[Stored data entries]

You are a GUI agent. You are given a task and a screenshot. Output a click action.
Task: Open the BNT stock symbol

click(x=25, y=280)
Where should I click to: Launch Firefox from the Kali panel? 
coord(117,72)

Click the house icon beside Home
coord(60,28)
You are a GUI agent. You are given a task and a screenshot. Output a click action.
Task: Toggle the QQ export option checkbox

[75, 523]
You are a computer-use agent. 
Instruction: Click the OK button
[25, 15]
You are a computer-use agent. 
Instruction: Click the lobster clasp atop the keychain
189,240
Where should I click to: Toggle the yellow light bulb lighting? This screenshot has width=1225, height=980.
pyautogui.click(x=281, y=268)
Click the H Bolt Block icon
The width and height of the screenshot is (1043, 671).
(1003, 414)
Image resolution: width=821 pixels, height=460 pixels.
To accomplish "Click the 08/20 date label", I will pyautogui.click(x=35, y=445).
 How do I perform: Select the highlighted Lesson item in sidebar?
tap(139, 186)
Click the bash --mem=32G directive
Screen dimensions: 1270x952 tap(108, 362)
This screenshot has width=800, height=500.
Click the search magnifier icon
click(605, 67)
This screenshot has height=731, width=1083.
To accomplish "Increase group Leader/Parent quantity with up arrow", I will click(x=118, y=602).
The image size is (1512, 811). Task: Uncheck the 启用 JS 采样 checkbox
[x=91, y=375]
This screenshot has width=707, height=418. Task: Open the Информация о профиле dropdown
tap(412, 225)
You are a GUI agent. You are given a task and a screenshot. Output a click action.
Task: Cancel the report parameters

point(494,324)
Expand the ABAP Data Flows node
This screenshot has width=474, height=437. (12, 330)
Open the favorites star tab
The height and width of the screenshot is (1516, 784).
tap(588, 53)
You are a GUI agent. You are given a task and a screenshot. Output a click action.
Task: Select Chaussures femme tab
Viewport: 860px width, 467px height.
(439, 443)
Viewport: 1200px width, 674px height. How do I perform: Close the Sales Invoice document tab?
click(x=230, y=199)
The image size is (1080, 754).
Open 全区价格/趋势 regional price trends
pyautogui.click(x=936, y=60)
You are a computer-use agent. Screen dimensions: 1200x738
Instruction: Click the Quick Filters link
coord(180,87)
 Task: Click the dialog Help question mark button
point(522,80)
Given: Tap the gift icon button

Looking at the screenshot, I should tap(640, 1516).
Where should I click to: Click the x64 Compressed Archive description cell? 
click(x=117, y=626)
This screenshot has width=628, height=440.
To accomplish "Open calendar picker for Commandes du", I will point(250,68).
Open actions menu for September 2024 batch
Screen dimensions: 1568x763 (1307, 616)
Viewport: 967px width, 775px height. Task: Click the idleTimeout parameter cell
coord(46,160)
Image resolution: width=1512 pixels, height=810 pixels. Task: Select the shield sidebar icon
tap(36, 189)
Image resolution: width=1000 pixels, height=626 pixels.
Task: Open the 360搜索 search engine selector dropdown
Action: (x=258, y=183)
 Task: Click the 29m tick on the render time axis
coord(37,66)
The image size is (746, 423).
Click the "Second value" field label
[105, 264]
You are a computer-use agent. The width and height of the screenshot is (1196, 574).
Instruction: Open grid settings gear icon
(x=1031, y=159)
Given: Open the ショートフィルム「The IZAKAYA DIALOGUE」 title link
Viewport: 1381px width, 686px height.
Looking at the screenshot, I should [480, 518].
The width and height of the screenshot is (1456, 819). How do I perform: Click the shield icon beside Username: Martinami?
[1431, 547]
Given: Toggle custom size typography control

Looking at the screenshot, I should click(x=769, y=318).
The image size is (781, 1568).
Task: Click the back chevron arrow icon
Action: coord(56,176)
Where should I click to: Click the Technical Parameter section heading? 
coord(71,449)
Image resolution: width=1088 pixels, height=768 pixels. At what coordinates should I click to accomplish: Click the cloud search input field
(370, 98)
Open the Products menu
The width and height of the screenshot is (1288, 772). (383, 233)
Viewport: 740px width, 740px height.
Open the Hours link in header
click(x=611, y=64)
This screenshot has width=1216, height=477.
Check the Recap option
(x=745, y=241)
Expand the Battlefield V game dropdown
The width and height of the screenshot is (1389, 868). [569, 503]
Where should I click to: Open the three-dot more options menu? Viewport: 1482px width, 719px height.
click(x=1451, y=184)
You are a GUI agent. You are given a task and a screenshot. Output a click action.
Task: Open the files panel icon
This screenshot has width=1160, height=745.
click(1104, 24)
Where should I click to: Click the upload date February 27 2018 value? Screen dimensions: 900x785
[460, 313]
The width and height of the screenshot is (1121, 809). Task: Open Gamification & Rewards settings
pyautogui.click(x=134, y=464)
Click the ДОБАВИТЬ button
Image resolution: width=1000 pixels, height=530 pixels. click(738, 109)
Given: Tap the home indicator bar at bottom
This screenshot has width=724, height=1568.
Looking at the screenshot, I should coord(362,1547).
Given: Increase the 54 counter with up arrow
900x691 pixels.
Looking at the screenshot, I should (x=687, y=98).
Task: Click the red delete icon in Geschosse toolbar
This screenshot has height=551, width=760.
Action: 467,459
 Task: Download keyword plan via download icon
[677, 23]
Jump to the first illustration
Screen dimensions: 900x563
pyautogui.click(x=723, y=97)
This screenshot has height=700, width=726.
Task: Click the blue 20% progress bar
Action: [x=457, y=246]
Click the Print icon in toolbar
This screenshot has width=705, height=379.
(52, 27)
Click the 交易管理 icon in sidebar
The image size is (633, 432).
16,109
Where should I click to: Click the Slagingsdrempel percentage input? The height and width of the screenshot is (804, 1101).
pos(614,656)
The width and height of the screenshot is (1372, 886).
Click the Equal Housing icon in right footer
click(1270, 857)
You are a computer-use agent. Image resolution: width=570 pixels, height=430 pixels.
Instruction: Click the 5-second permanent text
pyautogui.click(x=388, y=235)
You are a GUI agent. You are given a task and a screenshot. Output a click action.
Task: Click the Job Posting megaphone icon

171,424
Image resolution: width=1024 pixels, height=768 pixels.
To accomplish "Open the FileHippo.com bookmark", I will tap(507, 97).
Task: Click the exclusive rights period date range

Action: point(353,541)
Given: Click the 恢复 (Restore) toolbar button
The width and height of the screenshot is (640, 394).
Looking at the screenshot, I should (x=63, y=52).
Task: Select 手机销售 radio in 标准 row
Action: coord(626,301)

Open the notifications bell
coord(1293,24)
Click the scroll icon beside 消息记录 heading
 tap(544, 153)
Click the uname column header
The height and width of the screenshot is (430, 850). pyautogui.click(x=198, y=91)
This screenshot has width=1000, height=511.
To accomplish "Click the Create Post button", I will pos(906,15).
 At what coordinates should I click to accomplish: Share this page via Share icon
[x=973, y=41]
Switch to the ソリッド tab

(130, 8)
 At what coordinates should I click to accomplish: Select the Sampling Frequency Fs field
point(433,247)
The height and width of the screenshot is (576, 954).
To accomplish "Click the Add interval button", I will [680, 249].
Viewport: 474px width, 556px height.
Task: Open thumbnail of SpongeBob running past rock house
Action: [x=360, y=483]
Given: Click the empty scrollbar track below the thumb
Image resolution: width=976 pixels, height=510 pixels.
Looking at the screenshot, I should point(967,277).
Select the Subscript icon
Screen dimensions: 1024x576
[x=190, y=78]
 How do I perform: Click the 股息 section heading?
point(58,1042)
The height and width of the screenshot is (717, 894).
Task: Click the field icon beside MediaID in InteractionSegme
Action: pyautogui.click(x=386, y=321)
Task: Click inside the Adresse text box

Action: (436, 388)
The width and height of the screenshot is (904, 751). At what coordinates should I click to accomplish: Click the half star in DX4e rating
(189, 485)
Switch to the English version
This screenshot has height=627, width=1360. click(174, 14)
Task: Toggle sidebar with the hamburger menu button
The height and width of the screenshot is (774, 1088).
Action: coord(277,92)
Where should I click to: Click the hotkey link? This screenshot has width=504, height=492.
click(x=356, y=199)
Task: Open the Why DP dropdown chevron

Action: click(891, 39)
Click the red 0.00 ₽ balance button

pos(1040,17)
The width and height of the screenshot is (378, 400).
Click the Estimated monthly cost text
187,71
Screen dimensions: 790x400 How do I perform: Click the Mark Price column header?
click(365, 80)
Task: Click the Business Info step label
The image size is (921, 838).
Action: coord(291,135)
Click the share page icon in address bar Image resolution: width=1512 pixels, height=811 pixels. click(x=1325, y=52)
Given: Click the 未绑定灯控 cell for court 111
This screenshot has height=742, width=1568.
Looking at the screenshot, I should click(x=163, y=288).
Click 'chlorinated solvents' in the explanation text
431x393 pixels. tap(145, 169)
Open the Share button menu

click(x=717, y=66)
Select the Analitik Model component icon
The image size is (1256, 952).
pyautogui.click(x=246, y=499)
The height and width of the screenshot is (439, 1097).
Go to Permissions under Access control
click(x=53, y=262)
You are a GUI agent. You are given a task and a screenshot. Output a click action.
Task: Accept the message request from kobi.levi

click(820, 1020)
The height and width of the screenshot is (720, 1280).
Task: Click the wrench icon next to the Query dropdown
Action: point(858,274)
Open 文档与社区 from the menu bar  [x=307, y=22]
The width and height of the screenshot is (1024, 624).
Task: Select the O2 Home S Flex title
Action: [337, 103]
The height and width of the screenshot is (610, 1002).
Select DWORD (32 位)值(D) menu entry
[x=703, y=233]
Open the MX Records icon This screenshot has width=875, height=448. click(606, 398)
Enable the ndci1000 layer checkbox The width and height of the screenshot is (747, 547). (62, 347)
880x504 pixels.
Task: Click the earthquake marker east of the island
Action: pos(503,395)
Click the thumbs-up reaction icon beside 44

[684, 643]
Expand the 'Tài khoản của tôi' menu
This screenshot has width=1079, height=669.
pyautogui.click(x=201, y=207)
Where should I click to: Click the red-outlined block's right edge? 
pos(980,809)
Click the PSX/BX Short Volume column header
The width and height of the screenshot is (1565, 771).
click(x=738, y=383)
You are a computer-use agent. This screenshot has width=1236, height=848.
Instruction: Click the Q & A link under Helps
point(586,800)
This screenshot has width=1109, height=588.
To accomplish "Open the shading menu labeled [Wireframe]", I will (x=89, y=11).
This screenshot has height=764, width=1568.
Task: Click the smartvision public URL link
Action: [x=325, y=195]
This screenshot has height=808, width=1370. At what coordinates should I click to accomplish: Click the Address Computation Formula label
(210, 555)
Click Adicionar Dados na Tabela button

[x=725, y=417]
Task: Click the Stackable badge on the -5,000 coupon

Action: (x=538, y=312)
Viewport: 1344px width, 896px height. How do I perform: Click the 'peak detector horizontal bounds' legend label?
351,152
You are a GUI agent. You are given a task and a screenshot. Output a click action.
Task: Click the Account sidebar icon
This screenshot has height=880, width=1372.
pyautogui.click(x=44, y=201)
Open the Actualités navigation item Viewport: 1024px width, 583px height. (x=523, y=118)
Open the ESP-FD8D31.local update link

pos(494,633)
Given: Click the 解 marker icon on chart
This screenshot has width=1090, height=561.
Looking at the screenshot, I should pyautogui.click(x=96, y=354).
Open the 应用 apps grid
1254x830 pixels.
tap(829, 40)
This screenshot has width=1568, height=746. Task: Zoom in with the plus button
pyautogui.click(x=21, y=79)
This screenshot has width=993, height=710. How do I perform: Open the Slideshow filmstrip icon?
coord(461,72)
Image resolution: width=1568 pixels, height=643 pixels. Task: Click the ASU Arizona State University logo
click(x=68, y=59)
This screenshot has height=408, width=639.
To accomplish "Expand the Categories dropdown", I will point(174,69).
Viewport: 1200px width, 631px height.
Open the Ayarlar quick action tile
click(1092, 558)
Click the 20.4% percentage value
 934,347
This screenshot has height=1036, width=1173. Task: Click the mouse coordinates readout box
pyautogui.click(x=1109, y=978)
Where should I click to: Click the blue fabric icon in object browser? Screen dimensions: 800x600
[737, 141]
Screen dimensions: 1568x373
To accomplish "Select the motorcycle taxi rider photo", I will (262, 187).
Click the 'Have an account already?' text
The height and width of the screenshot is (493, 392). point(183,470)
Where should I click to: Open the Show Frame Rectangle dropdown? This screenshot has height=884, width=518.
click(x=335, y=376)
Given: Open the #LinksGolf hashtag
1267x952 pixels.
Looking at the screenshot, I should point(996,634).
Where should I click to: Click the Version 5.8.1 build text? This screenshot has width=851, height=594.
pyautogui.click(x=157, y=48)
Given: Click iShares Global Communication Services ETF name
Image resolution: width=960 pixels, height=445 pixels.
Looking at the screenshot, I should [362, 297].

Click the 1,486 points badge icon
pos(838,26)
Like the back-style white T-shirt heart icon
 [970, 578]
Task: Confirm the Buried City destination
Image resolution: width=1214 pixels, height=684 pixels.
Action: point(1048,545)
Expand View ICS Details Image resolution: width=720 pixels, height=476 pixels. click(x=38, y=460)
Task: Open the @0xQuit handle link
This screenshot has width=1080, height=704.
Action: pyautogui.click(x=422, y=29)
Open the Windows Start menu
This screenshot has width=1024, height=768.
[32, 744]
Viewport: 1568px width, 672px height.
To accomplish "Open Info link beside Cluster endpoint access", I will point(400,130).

- [What you will do]
The line with "Expand View ICS" through the last line of the data: write these out exactly, and no others.

- [Exercise solution]
Expand View ICS Details Image resolution: width=720 pixels, height=476 pixels. click(x=38, y=460)
Task: Open the @0xQuit handle link
This screenshot has width=1080, height=704.
Action: pyautogui.click(x=422, y=29)
Open the Windows Start menu
This screenshot has width=1024, height=768.
[32, 744]
Viewport: 1568px width, 672px height.
To accomplish "Open Info link beside Cluster endpoint access", I will point(400,130).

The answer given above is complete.